HUMBANG |LINTASTIMOR.ID)-Air datang tanpa suara. Dari lereng-lereng basah di Humbang Hasundutan, banjir bandang meluncur deras menuju Dusun Jagapayung, menyapu apa yang ditemuinya sepanjang Kamis pagi, 27 November 2025.
Di Desa Purba Baringin, tak ada yang sempat bersiap. Jalan terputus total, sawah hancur, rumah-rumah roboh, makam warga tergerus air, sebuah SD tenggelam hingga tak tampak lagi halaman depannya. Bahkan gereja HKI di dusun itu ikut menerima hantaman air bercampur lumpur.

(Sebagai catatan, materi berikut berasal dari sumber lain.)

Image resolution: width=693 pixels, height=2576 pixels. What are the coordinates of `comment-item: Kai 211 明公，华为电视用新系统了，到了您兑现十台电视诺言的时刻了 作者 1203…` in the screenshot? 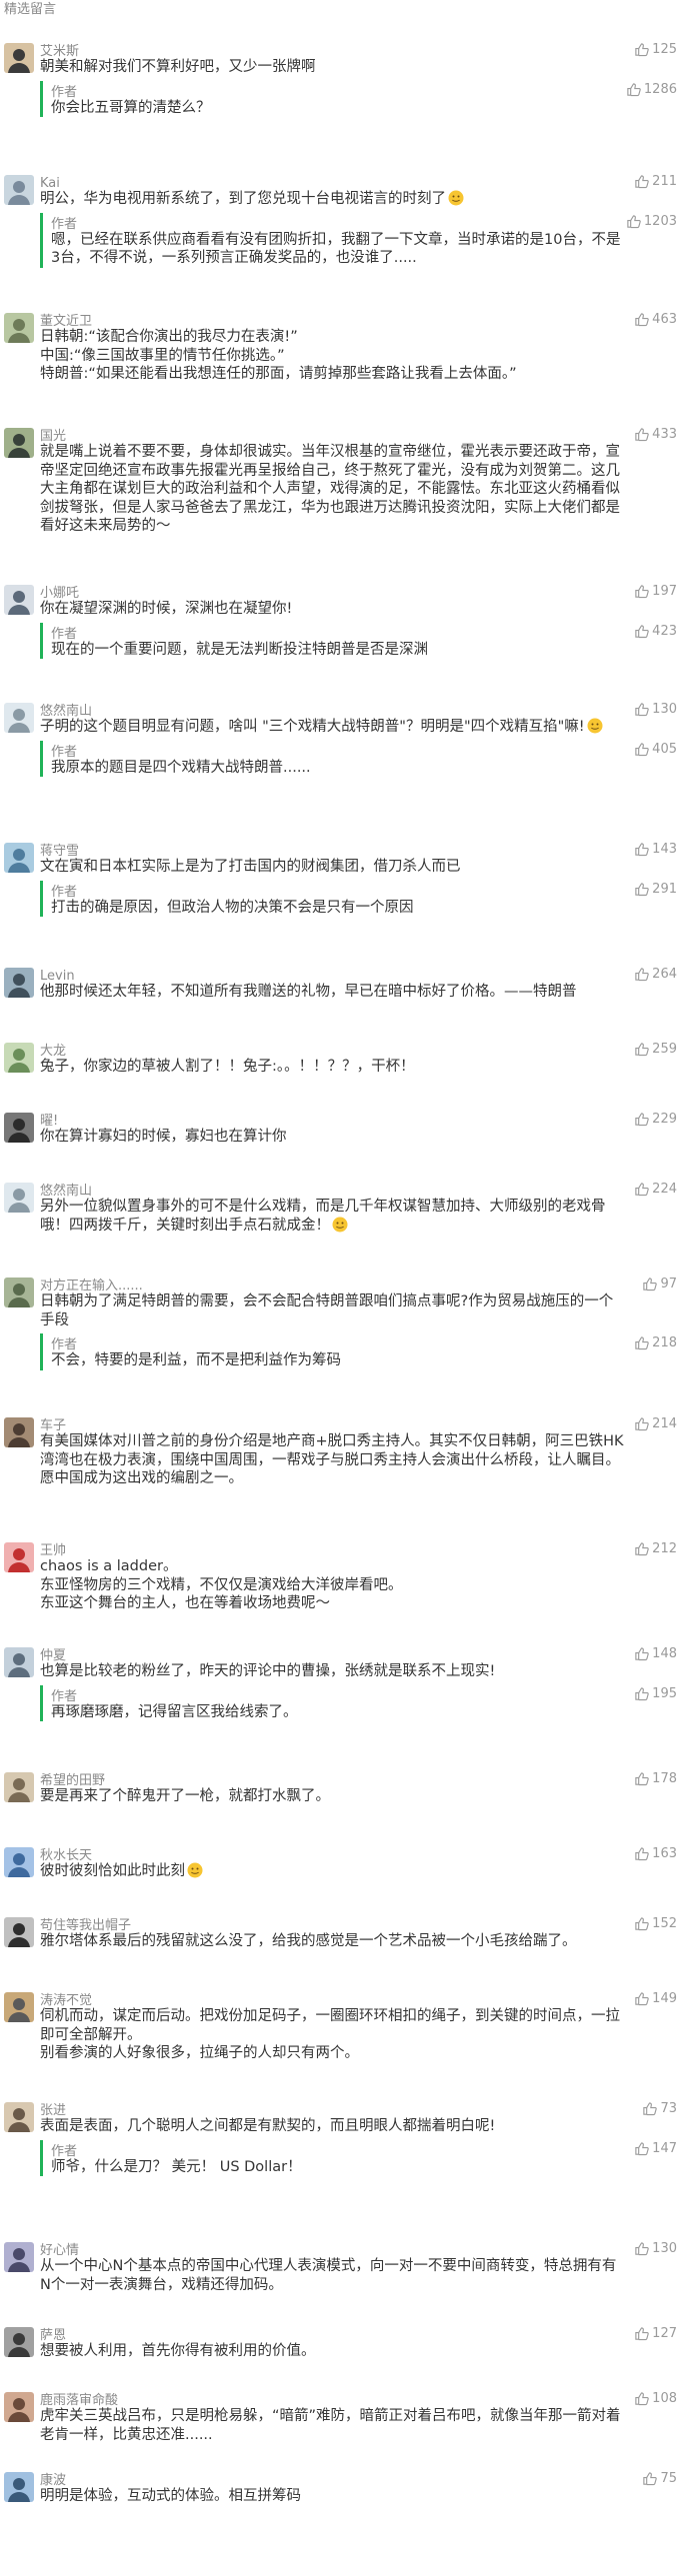 It's located at (346, 220).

Warga masih tertegun menyaksikan desa yang biasanya hijau berubah menjadi kubangan lumpur tebal.
“Kami hanya bisa menyelamatkan diri. Semua terjadi begitu cepat,”

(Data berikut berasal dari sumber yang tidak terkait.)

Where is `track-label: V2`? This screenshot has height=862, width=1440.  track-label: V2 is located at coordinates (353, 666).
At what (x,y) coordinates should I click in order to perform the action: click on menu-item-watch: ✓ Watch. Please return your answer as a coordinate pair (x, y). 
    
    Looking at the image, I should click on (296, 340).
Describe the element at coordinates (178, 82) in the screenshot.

ujar salah satu warga yang ditemui relawan, dengan suara masih gemetar.
Pakkat bukan wilayah yang asing dengan hujan deras, namun pagi itu berbeda. Air yang turun sepanjang malam membawa serta bongkahan kayu, tanah, dan batu, membentuk arus raksasa yang tak bisa ditahan.
Lahan pertanian—napas utama masyarakat—luruh seketika. Sawah-sawah yang harusnya siap memasuki masa panen kini rata seperti halaman kosong yang tak lagi mengenali benihnya sendiri. Di antara reruntuhan, pupus pula harapan para petani untuk hasil panen tahun ini.

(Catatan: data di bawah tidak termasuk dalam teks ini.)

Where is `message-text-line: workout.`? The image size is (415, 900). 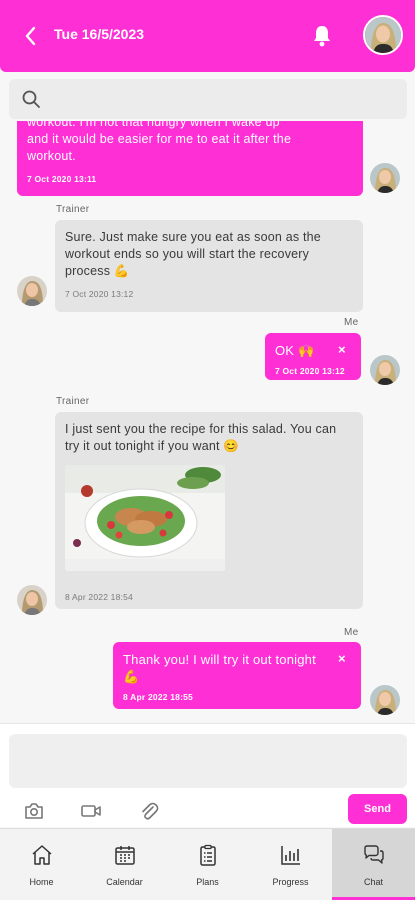
message-text-line: workout. is located at coordinates (52, 156).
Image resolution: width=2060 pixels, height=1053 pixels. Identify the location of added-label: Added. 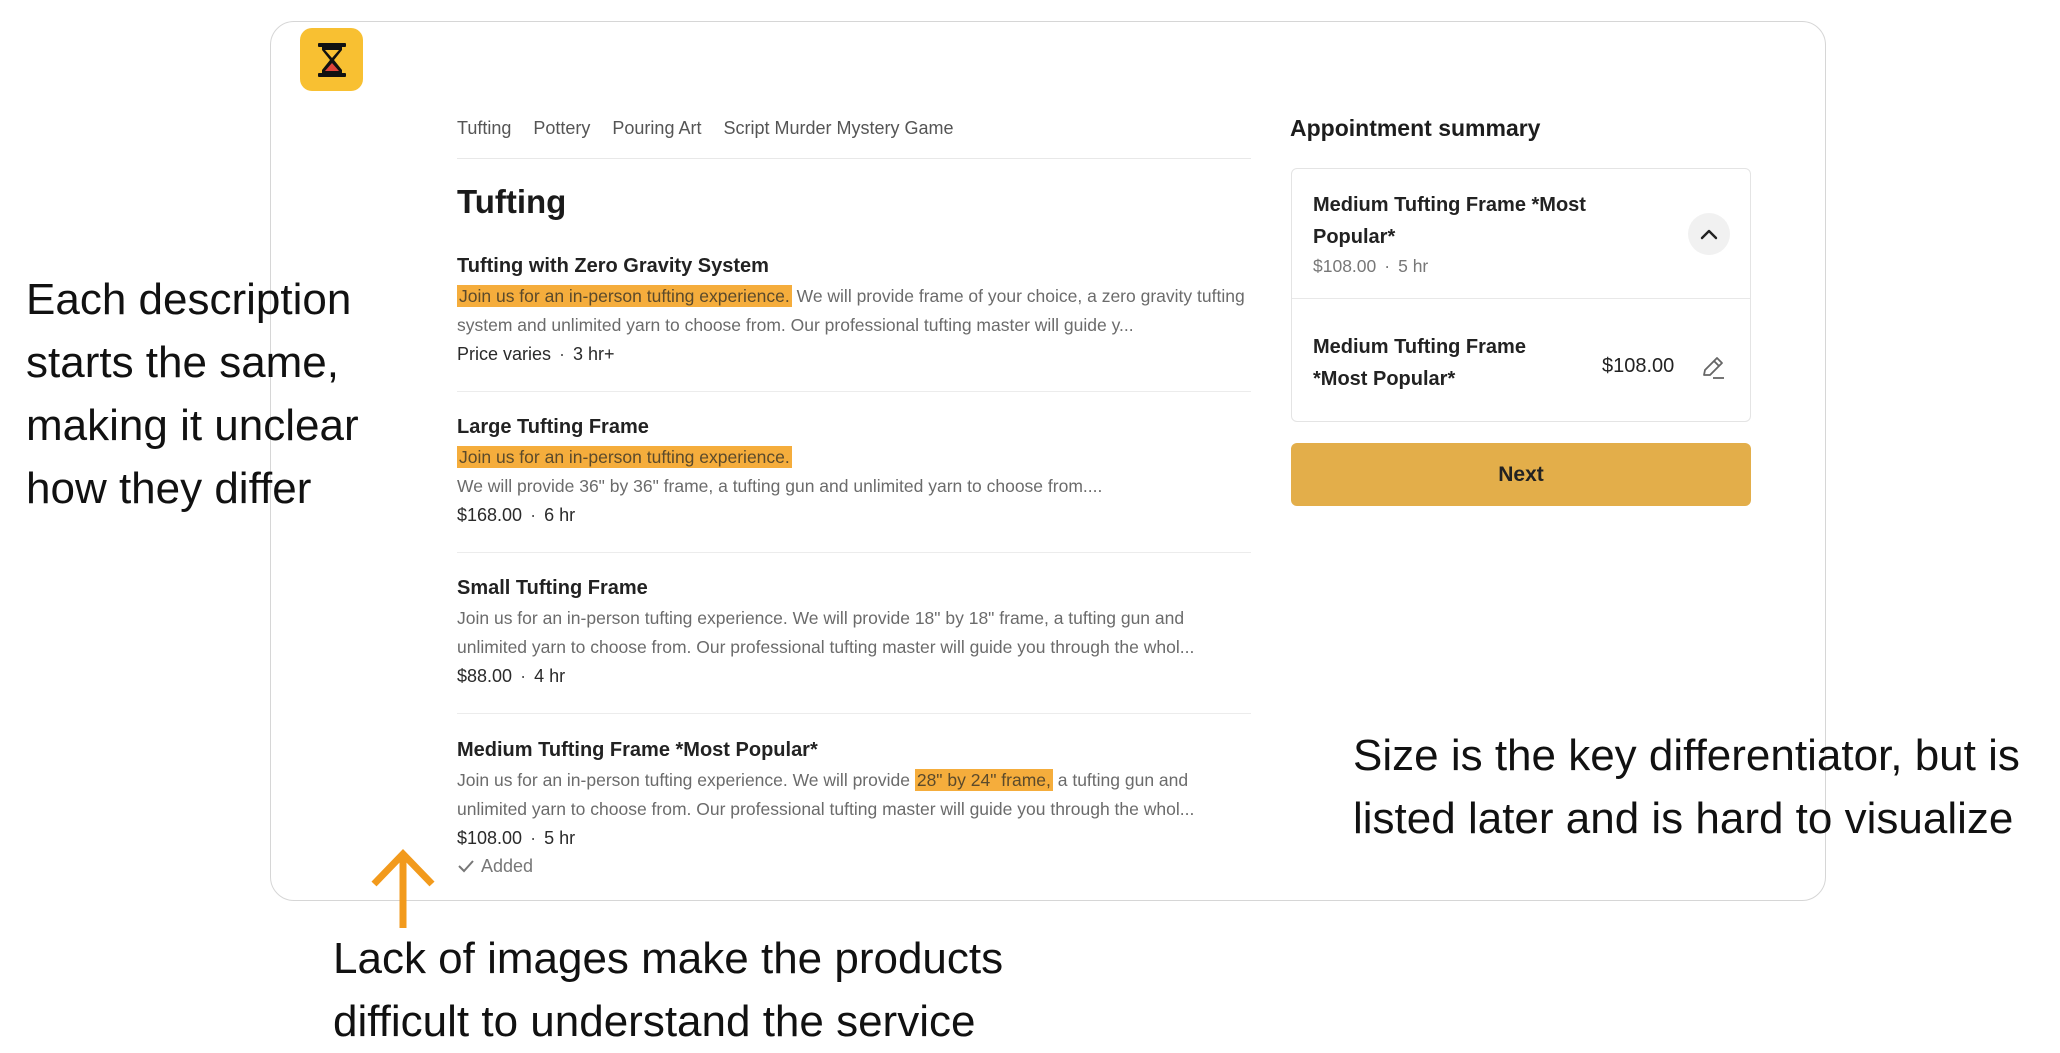
(508, 866).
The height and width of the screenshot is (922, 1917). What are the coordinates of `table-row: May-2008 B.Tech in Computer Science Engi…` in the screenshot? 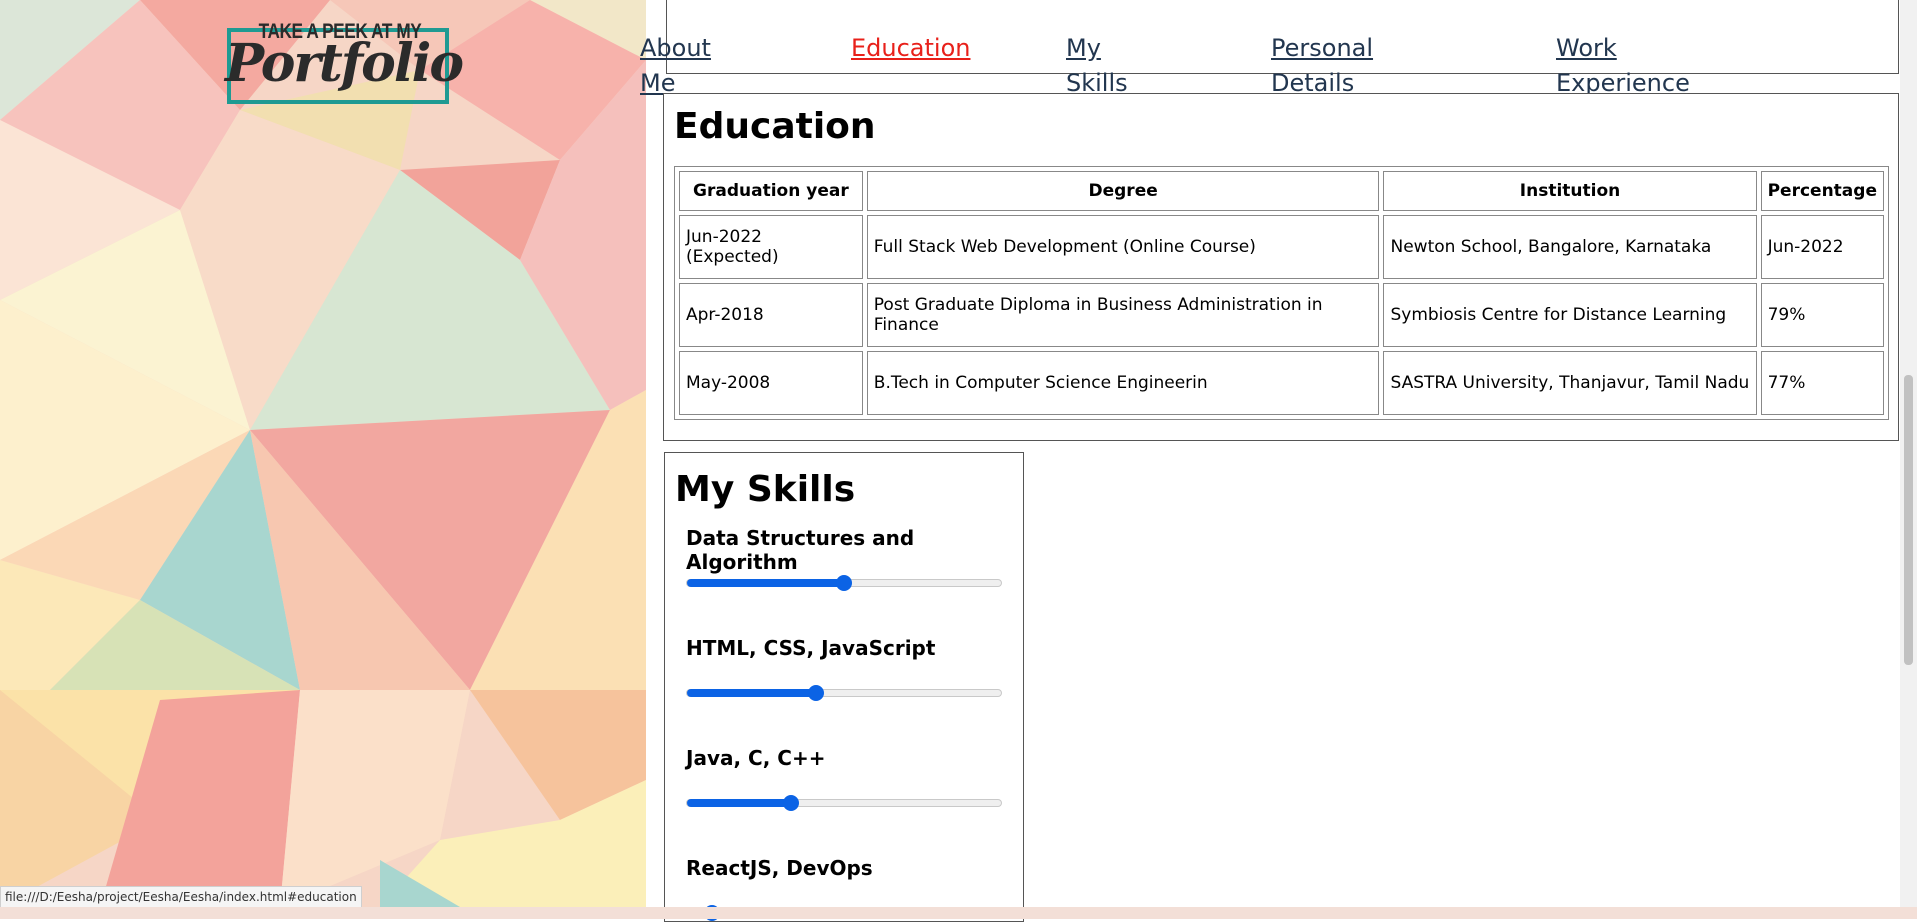 It's located at (1282, 383).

“Musim ini kami terancam gagal panen total,”
kata seorang petani tua sambil memandangi petaknya yang tinggal lumpur.
Di ujung dusun, bangunan sekolah dasar tampak seperti maket yang direndam air. Meja dan kursi terapung, buku-buku rusak, dan papan tulis yang masih menyimpan tulisan pelajaran sehari sebelumnya. Di gereja HKI, lumpur menutup hampir seluruh halaman, menyisakan pintu yang miring diterjang arus.
Namun di tengah kerusakan itu, warga tetap berpegang pada satu hal: kebersamaan. Warga, relawan, aparat desa, dan jemaat gereja saling bergandengan tangan mencari korban yang selamat, menyelamatkan barang apa pun yang masih mungkin diangkat.
“Yang hilang bisa dicari, yang roboh bisa dibangun kembali. Yang penting kami masih bersama,”
ucap seorang guru yang kembali ke sekolahnya setelah air surut.
Tak ada yang tahu berapa lama Pakkat akan pulih. Tetapi setiap bencana selalu meninggalkan dua hal: luka dan pelajaran. Dan hari ini, dari Jagapayung, kabar itu datang dengan getir—bahwa alam tidak lagi bisa ditebak, namun manusia selalu bisa memilih untuk bangkit.